TASK TO COMPLETE
Copy every line of the records below where the word "green" occurs.

Stored data:

-- Opening Marker --

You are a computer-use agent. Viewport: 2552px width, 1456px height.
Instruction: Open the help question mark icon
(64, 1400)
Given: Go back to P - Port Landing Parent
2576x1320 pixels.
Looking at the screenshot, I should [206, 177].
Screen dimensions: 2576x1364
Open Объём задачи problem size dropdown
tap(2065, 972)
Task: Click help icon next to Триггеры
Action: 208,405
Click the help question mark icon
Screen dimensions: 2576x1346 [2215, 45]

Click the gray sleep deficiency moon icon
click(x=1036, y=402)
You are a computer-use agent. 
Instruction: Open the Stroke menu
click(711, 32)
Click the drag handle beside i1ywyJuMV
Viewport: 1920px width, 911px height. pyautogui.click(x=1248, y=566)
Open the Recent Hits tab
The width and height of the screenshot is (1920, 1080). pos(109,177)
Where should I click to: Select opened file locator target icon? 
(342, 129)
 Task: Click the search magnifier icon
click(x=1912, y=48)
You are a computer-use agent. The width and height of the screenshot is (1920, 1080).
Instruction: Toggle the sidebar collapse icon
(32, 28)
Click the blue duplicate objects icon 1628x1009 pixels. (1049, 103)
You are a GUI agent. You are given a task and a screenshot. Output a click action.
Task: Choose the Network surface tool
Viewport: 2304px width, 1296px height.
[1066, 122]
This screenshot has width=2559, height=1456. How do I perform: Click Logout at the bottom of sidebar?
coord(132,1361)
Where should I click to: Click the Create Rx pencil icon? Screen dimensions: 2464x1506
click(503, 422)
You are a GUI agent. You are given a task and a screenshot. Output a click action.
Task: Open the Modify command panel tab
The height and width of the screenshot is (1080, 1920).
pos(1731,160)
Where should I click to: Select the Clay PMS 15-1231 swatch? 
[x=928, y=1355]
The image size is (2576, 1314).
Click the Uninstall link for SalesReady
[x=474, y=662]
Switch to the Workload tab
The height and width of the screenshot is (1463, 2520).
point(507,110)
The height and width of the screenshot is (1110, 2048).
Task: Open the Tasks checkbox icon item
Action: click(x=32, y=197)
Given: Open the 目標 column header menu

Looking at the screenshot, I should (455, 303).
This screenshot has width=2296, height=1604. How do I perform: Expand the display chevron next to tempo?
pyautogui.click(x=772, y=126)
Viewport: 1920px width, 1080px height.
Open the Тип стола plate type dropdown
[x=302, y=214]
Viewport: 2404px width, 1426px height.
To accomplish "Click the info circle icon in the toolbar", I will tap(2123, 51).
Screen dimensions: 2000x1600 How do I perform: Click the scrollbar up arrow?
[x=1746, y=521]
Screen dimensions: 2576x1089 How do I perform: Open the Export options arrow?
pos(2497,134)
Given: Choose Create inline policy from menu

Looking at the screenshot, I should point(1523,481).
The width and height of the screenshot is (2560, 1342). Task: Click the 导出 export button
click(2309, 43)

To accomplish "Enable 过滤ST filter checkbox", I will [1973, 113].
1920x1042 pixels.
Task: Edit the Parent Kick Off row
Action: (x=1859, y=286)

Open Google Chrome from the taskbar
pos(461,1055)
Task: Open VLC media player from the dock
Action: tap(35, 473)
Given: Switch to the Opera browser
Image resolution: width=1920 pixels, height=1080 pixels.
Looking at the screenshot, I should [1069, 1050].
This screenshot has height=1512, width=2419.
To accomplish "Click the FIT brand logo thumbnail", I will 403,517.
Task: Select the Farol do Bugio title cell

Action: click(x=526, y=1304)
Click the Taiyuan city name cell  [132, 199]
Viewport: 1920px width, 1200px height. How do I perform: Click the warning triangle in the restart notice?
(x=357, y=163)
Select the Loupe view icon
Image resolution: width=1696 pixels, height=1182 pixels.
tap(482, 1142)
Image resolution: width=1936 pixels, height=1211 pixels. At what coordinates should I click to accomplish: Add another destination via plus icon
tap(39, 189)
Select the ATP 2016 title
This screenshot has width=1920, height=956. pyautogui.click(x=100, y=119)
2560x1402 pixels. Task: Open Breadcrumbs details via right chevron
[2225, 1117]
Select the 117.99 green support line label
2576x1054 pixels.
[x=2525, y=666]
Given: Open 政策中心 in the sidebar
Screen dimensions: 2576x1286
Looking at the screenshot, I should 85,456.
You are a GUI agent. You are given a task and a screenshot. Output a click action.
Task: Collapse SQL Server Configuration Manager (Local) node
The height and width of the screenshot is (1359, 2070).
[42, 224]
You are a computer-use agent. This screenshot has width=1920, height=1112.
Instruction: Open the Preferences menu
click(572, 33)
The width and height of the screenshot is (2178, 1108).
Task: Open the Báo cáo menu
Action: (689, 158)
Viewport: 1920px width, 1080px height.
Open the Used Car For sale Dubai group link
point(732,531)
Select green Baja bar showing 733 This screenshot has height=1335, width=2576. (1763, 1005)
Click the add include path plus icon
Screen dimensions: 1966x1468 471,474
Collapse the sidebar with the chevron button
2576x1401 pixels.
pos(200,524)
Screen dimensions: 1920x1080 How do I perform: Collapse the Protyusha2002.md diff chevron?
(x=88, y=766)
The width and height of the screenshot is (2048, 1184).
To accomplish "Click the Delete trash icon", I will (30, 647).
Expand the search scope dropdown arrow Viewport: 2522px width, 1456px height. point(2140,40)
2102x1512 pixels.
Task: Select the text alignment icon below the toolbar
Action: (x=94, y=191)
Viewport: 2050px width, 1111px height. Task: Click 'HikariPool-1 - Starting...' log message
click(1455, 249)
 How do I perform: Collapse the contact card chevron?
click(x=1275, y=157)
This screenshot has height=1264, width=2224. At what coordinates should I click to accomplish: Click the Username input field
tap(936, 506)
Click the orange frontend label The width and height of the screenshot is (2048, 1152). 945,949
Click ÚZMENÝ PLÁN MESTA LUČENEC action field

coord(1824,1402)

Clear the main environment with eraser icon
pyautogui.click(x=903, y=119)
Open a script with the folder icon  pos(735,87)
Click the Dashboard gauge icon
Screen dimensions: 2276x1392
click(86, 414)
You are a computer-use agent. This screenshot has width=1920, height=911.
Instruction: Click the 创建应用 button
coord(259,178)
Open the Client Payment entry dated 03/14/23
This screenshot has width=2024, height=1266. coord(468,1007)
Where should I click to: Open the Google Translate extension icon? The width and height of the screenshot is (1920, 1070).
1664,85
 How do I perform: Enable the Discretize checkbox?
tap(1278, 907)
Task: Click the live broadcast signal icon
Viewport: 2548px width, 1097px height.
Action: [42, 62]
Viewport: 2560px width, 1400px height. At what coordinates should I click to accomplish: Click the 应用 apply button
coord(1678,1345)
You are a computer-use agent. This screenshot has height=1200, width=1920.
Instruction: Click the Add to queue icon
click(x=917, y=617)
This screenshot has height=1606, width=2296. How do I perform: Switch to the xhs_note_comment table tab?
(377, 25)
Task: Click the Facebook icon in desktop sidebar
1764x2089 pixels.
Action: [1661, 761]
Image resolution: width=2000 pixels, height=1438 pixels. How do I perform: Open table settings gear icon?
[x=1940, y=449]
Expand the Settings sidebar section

-- Closing Marker --

OUTPUT OF THE TASK
Select the 117.99 green support line label
Select green Baja bar showing 733 This screenshot has height=1335, width=2576. (1763, 1005)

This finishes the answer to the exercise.